*** EXTRACTED ENTRIES Section Begins ***

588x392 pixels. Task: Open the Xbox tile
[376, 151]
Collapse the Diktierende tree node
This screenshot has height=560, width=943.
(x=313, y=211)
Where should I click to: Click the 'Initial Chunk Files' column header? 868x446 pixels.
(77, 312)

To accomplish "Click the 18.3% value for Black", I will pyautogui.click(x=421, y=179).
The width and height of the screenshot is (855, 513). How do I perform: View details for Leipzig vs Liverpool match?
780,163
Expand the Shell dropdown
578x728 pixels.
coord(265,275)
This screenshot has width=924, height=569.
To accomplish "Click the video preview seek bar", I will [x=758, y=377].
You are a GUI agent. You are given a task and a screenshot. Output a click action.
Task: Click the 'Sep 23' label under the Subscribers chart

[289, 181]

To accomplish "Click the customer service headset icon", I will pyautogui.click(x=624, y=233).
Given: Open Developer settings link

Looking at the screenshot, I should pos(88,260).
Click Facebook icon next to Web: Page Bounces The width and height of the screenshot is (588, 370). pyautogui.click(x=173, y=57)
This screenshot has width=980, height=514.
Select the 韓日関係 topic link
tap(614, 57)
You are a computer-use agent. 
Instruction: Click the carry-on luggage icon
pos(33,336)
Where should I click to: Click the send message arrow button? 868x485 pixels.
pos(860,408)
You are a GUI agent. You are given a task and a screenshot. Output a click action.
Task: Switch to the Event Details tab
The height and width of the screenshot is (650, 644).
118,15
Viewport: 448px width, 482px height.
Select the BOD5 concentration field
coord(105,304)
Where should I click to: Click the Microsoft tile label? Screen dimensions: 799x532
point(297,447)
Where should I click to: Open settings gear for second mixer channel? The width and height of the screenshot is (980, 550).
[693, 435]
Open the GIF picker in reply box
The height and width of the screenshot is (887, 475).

*** EXTRACTED ENTRIES Section Ends ***

• **THE TASK**:
How many lines in the entries include "accomplish"? Only the number is wanted.

• **ANSWER AREA**:
3